Segment Start: Exercise data
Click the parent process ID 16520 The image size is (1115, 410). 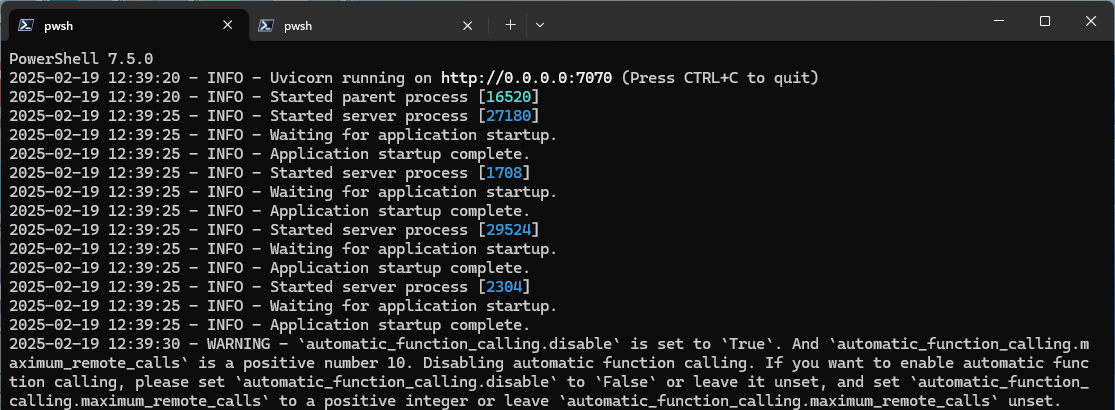[507, 97]
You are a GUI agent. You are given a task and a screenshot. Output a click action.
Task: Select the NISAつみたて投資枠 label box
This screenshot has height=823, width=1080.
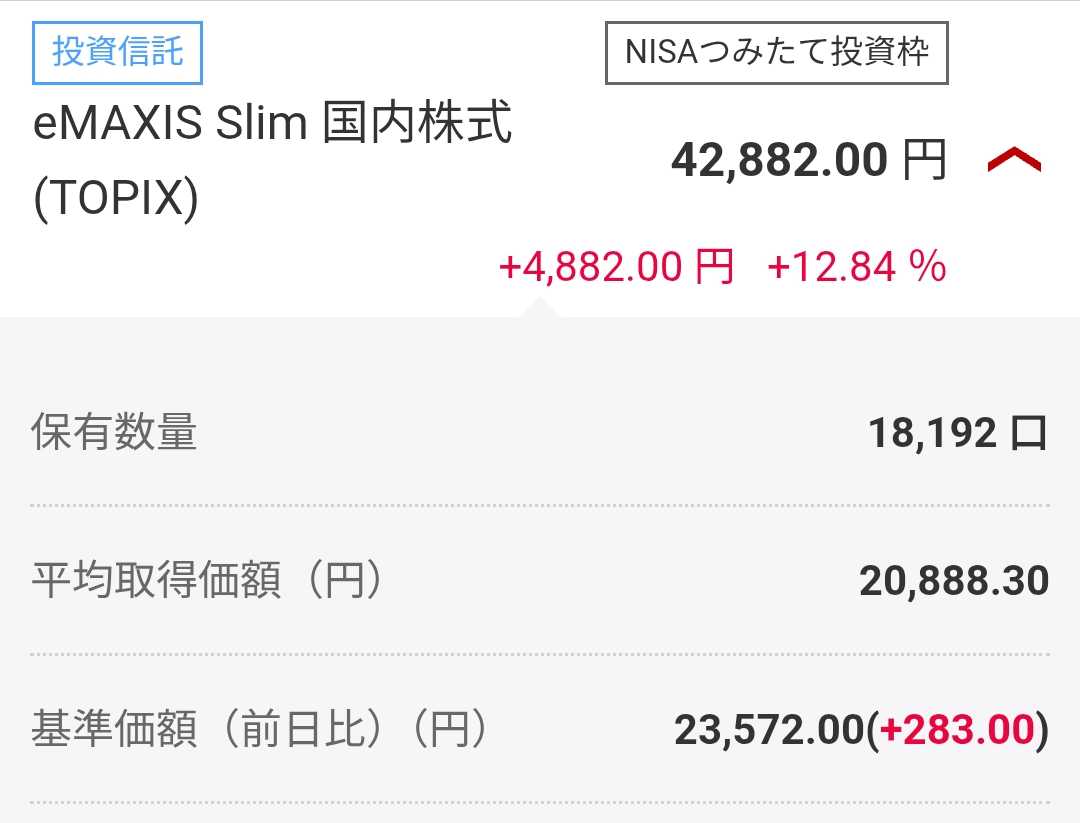coord(777,52)
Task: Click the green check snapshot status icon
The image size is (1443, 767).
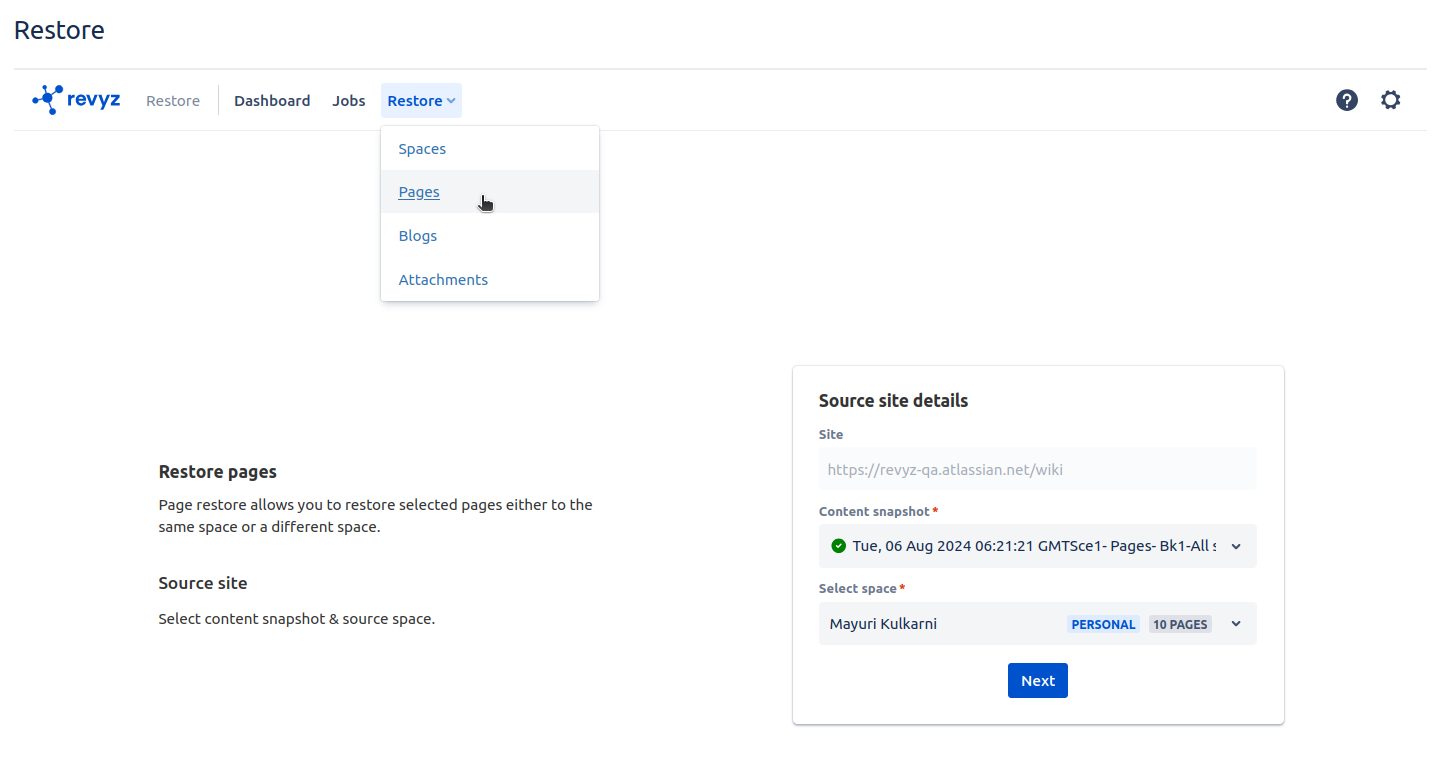Action: tap(838, 546)
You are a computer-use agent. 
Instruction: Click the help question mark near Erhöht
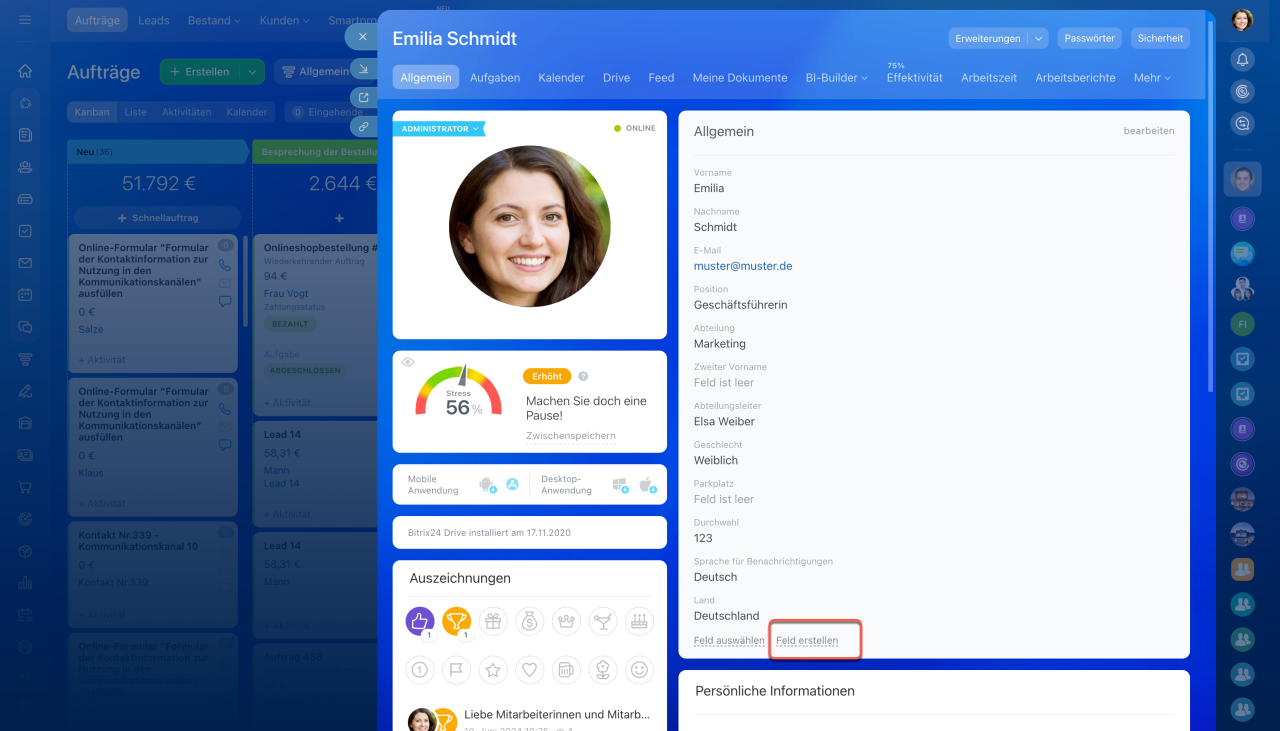[583, 377]
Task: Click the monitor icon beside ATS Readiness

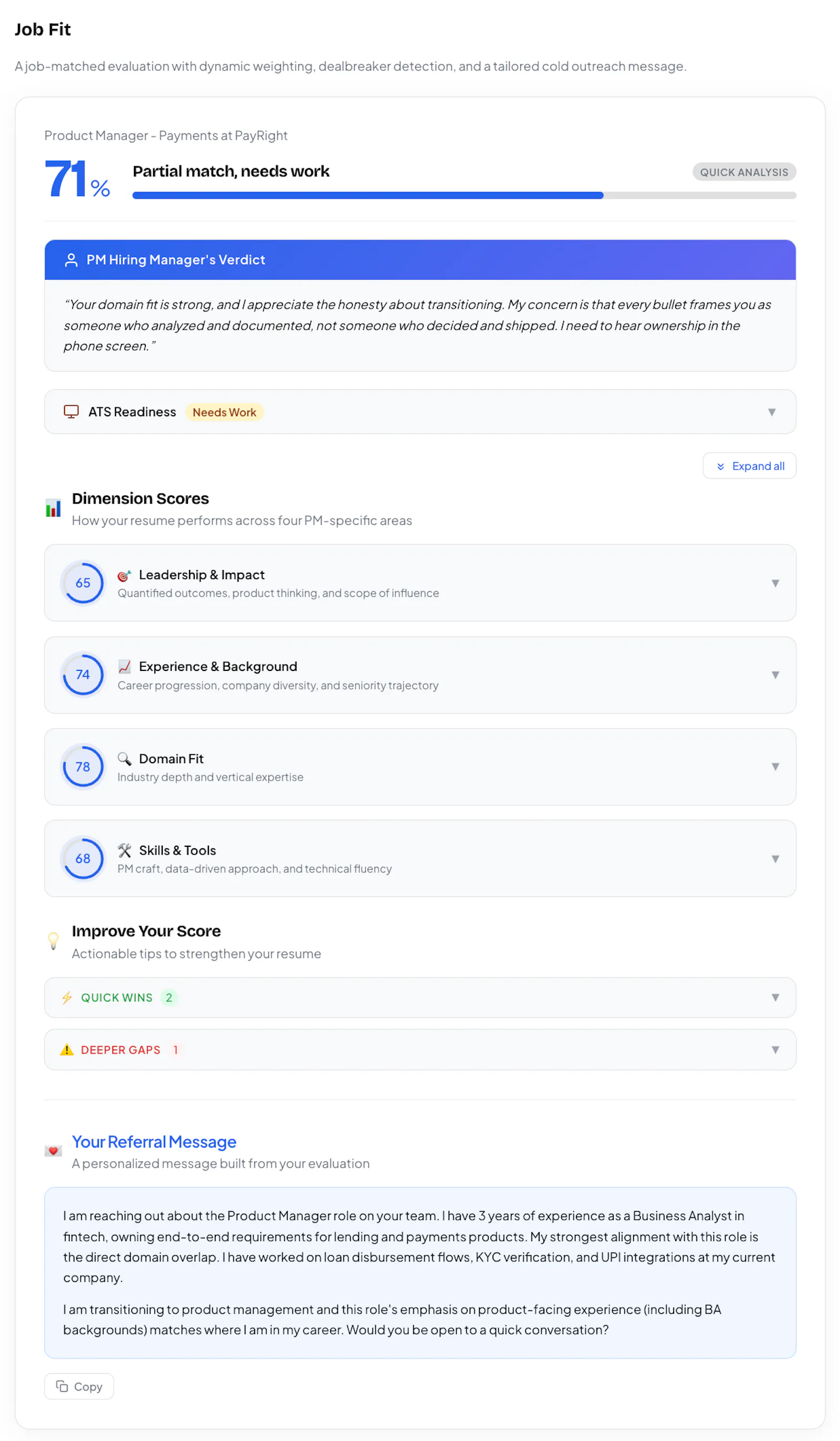Action: click(71, 412)
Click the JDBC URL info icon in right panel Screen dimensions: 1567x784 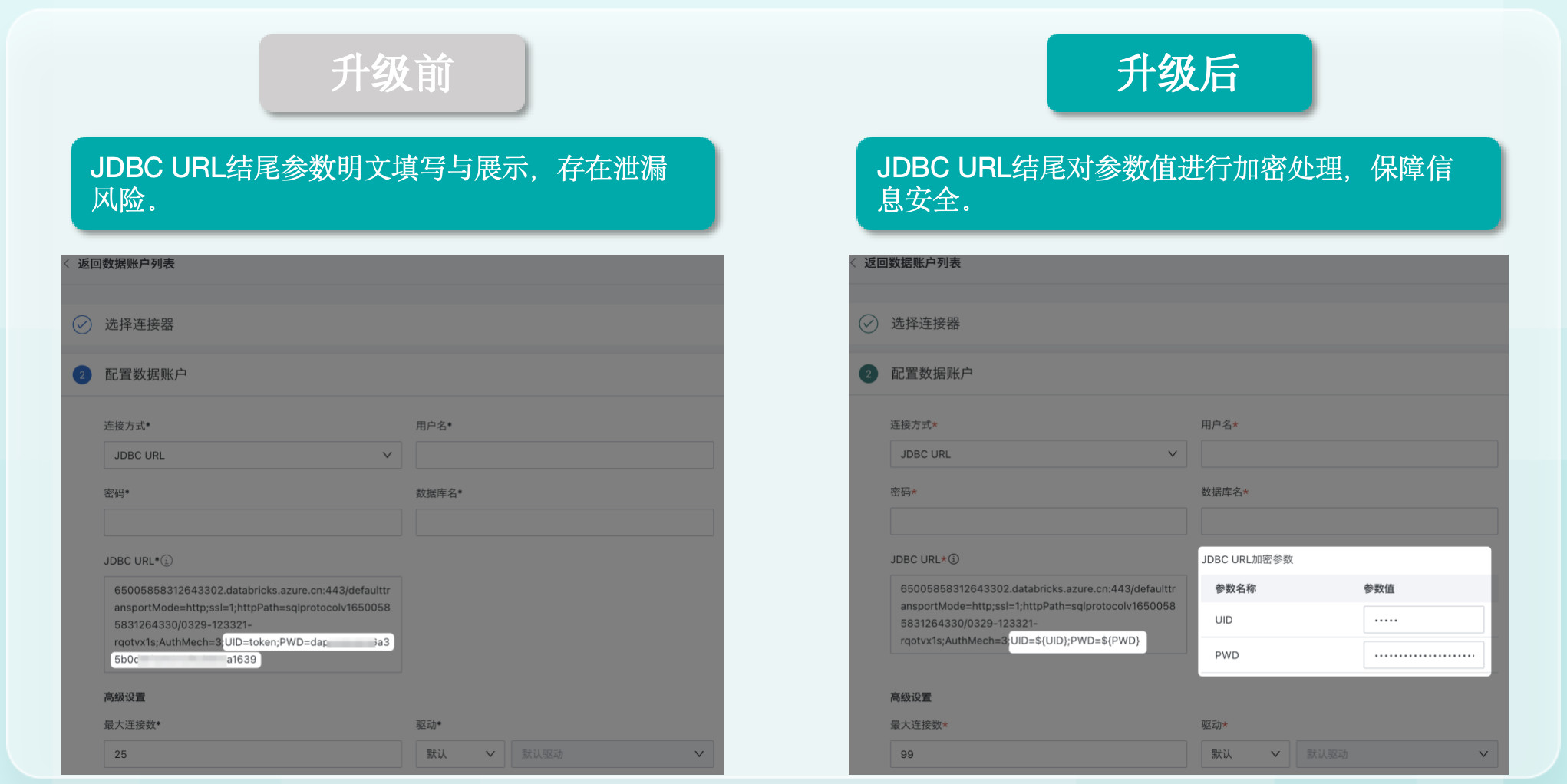pyautogui.click(x=954, y=559)
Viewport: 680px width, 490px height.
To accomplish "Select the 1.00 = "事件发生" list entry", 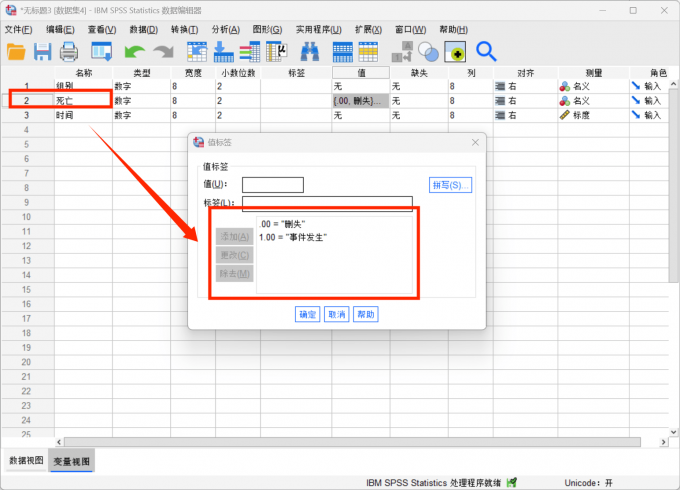I will coord(292,237).
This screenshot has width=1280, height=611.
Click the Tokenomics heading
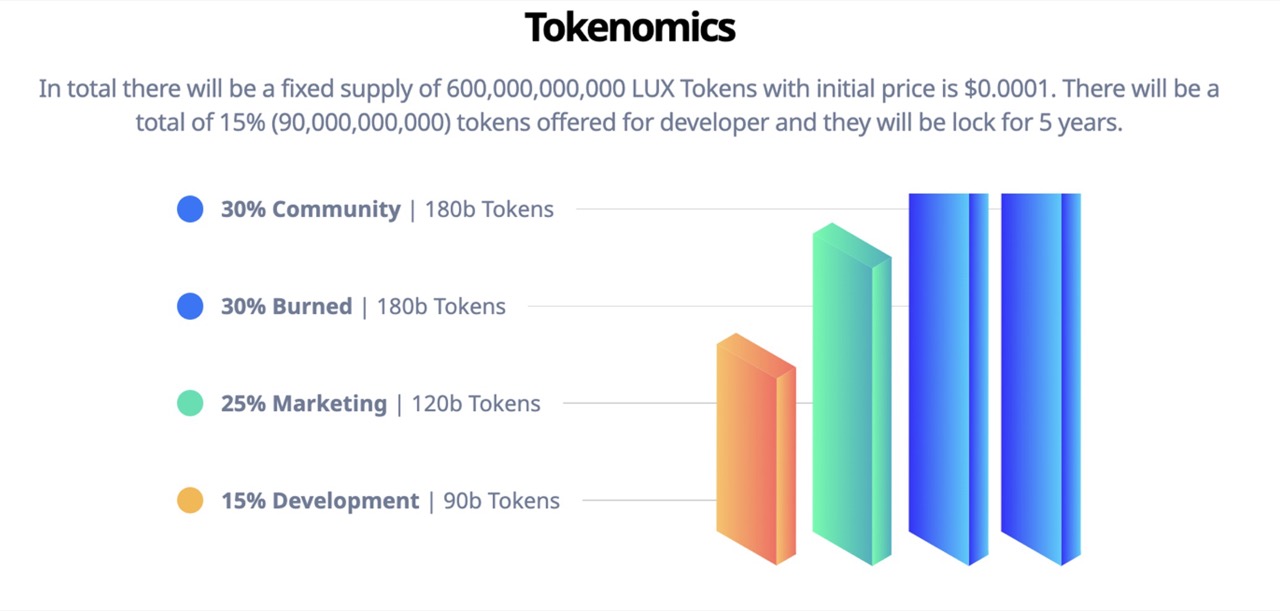tap(630, 28)
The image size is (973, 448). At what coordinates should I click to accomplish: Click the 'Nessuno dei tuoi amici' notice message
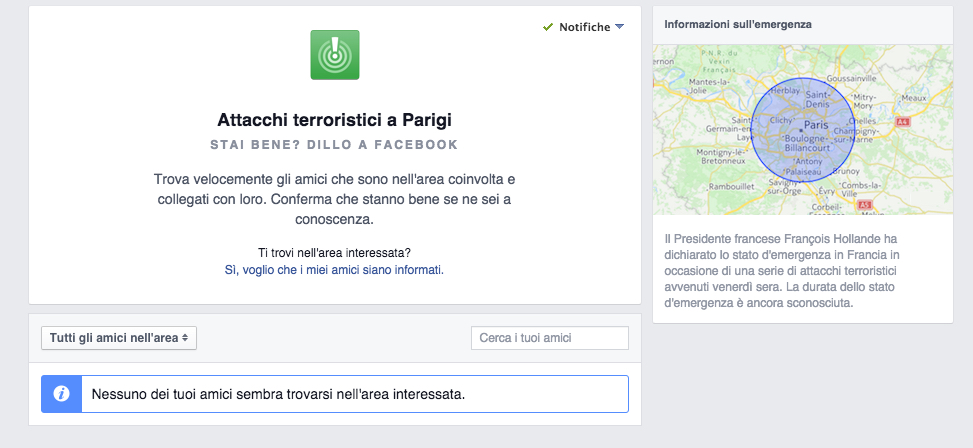pyautogui.click(x=278, y=394)
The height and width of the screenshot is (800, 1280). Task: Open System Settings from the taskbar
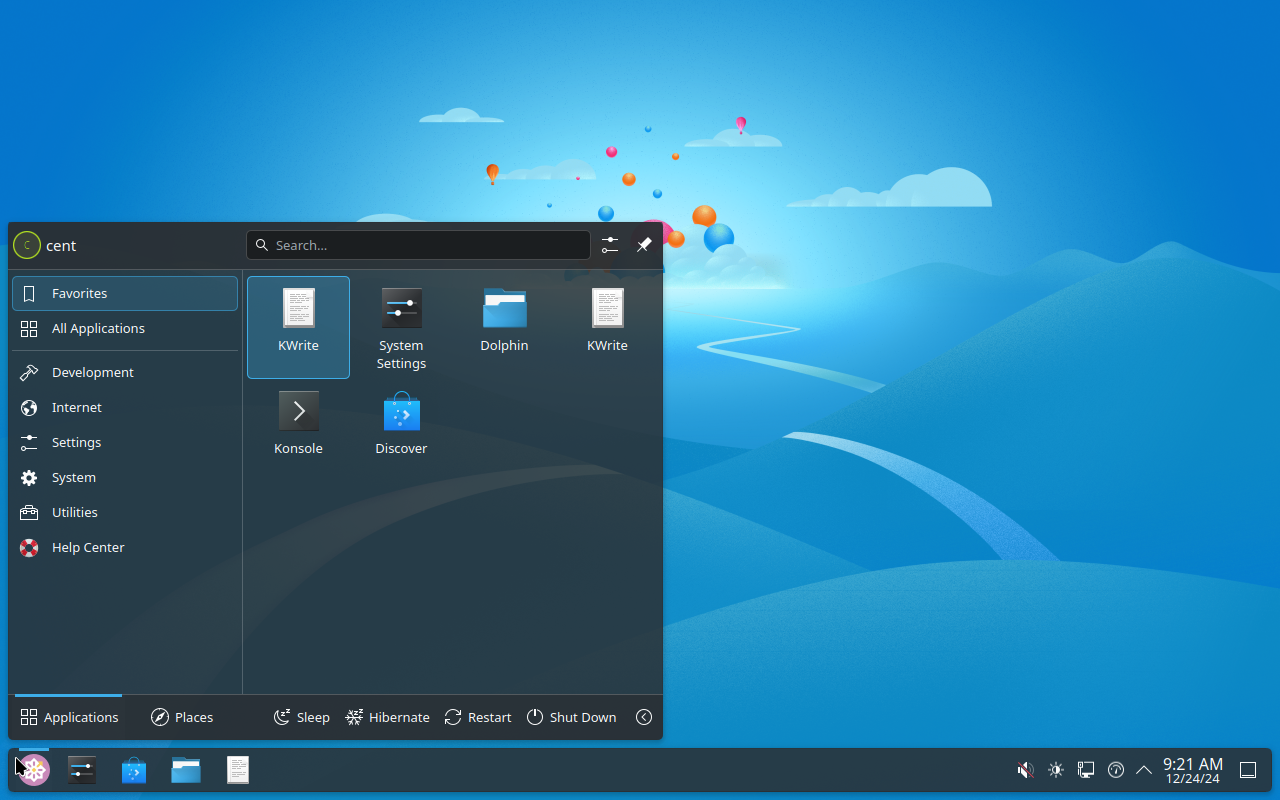point(81,769)
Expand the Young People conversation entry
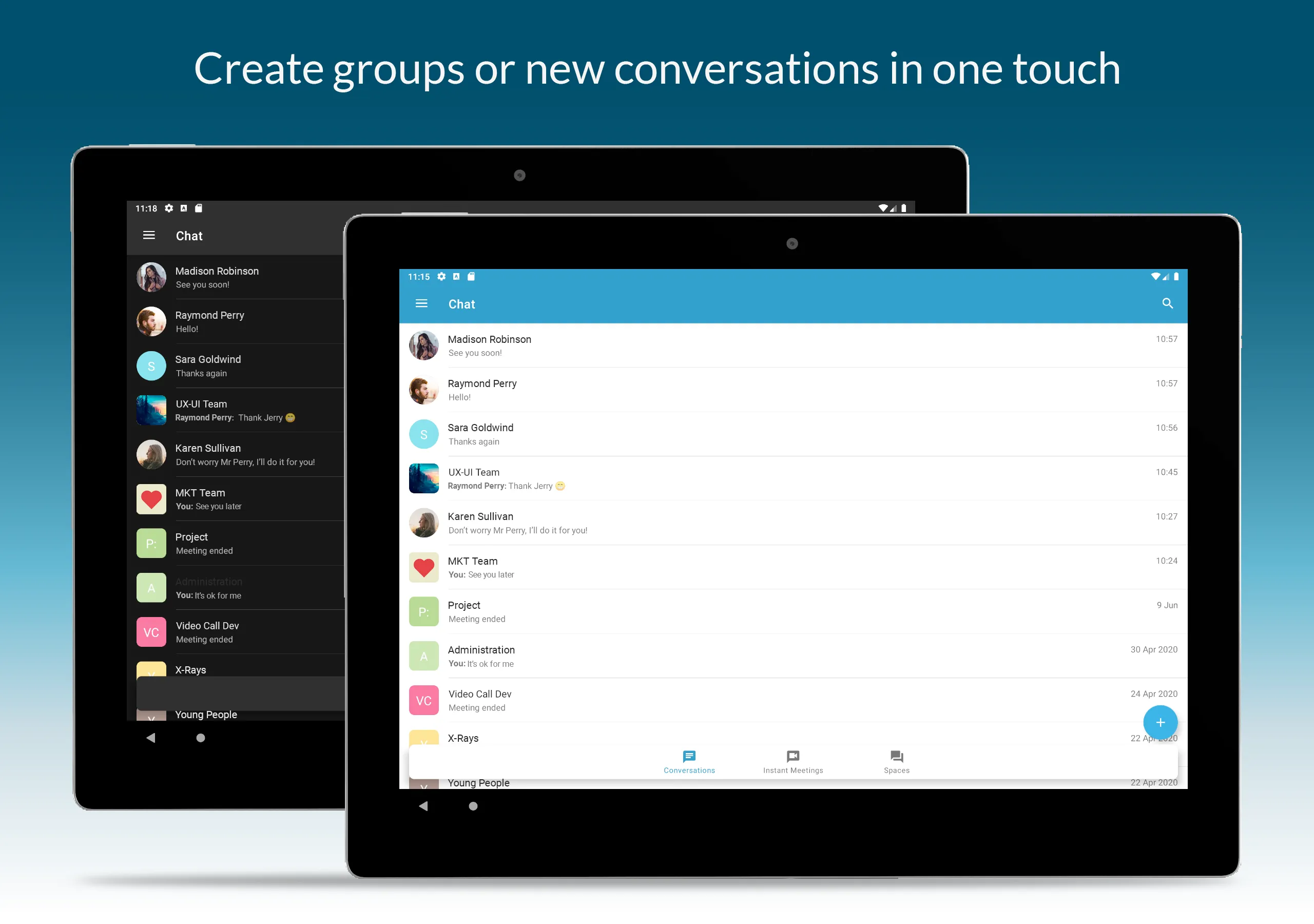 790,782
Segment End: Exercise data
- **Exercise**
Would you copy all lines in the records where the string "agent" appears?

- **Expected output**
You are a GUI agent. You are given a task and a screenshot. Output a click action.
You are a computer-use agent. 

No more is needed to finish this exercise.